Prior Publication US 2020/0134207 A1, Apr. 30, 2020
Int. Cl. G06F 9/50 (2006.01); G06F 9/38 (2018.01); G06F 9/54 (2006.01); H04L 9/40 (2022.01); H04L 9/08 (2006.01); H04L 9/06 (2006.01); H04L 41/0893 (2022.01); H04L 41/5009 (2022.01); H04L 41/5025 (2022.01); H04L 43/08 (2022.01); H04L 67/1008 (2022.01); G06F 21/60 (2013.01); H04L 41/0896 (2022.01); H04L 41/142 (2022.01); H04L 41/5051 (2022.01); H04L 67/141 (2022.01); H04L 41/14 (2022.01); H04L 47/70 (2022.01); H04L 67/12 (2022.01); G06F 8/41 (2018.01); G06F 9/445 (2018.01); G06F 11/34 (2006.01); G06F 16/18 (2019.01); H04L 9/00 (2022.01); G06F 12/14 (2006.01); G06F 9/455 (2018.01); G06F 16/23 (2019.01); G06F 11/10 (2006.01); H04L 9/32 (2006.01); H04L 67/10 (2022.01); G16Y 40/10 (2020.01); G06F 9/48 (2006.01)
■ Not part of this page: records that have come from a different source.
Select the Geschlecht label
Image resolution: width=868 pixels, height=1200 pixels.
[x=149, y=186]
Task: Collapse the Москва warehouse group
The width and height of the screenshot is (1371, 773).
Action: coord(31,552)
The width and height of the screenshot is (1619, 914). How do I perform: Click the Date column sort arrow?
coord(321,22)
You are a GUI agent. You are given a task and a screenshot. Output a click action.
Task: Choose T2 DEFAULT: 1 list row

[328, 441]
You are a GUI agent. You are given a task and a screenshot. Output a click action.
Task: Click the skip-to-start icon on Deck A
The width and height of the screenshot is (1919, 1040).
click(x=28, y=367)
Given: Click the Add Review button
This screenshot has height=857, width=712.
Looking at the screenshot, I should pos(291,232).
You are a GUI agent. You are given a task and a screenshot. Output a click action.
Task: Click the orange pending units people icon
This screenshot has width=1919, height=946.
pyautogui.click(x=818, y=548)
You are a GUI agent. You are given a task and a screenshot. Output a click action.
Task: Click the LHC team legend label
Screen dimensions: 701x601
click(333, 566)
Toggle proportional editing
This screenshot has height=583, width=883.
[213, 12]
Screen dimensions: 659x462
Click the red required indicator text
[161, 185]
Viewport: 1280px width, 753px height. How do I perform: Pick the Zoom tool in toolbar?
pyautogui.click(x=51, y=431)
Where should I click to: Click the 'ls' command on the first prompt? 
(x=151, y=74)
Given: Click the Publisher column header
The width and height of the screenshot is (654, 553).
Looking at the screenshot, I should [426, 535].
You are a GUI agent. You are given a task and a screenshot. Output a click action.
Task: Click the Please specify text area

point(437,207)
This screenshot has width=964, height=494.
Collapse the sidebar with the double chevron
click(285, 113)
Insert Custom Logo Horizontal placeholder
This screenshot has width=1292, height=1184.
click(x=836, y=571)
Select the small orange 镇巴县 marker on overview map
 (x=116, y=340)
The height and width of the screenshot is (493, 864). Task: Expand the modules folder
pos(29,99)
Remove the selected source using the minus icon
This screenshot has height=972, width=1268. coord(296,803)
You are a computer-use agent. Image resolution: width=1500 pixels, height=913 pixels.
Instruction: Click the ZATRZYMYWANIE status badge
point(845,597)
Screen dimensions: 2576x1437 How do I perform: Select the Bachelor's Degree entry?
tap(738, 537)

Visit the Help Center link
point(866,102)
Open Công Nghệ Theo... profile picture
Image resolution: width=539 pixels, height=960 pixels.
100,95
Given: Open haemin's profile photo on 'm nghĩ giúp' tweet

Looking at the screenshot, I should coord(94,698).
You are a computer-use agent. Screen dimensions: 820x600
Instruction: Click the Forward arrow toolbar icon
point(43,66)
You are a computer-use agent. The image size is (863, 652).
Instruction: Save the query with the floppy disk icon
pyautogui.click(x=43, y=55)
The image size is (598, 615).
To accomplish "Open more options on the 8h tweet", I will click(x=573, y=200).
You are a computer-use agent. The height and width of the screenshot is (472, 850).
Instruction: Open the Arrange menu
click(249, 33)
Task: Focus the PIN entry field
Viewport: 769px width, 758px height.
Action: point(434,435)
CPC G06F 9/5016 (2013.01) [G06F 8/443 (2013.01); G06F 9/44594 (2013.01); G06F 9/505 (2013.01); G06F 9/5072 (2013.01); G06F 9/5077 (2013.01); G06F 9/544 (2013.01); G06F 11/3433 (2013.01); G06F 16/1865 (2019.01); G06F 21/602 (2013.01); H04L 9/008 (2013.01); H04L 9/0637 (2013.01); H04L 9/0822 (2013.01); H04L 9/0825 (2013.01); H04L 9/0866 (2013.01); H04L 41/0893 (2013.01); H04L 41/0896 (2013.01); H04L 41/142 (2013.01); H04L 41/145 (2013.01); H04L 41/5009 (2013.01); H04L 41/5025 (2013.01); H04L 41/5051 (2013.01); H04L 43/08 (2013.01); H04L 47/822 (2013.01); H04L 63/0407 (2013.01); H04L 63/0428 (2013.01); H04L 63/1408 (2013.01); H04L 63/20 (2013.01); H04L 67/1008 (2013.01); H04L 67/12 (2013.01); H04L 67/141 (2013.01); G06F 9/3836 (2013.01); G06F 9/45533 (2013.01); G06F 9/4881 (2013.01); G06F 9/5038 (2013.01); G06F 11/1004 (2013.01); G06F 12/1408 (2013.01); G06F 16/2322 (2019.01); G06F 2209/509 (2013.01); G16Y 40/10 (2020.01); H04L 9/3297 (2013.01); H04L 67/10 (2013.01)] 26 Claims
OG exemplary drawing
 
1. A system comprising:
memory; and
processing circuitry coupled to the memory, the processing circuitry configured to:
obtain a workflow execution plan, the workflow execution plan including workload metadata, the workload metadata defining a plurality of workloads associated with a plurality of edge service instances, the plurality of edge service instances executing on one or more edge computing devices within an edge computing system;
translate the workload metadata using a translation function to obtain workload configuration information for the plurality of workloads, the workload configuration information identifying a plurality of memory access configurations and service authorizations, the plurality of memory access configurations specifying a plurality of memory address ranges associated with access to the memory, and the service authorizations specifying at least one edge service instance of the plurality of edge service instances authorized to access one or more of the plurality of memory access configurations;
partition the memory into a plurality of shared memory regions associated with the plurality of memory address ranges using the plurality of memory access configurations, the plurality of shared memory regions of the memory configured for shared access among the plurality of edge service instances based at least on a mapping between the plurality of memory address ranges and identification information of the plurality of edge service instances; and
process a memory access request for accessing at least one of the plurality of shared memory regions based on the service authorizations, the memory access request received from an edge service instance of the plurality of edge service instances.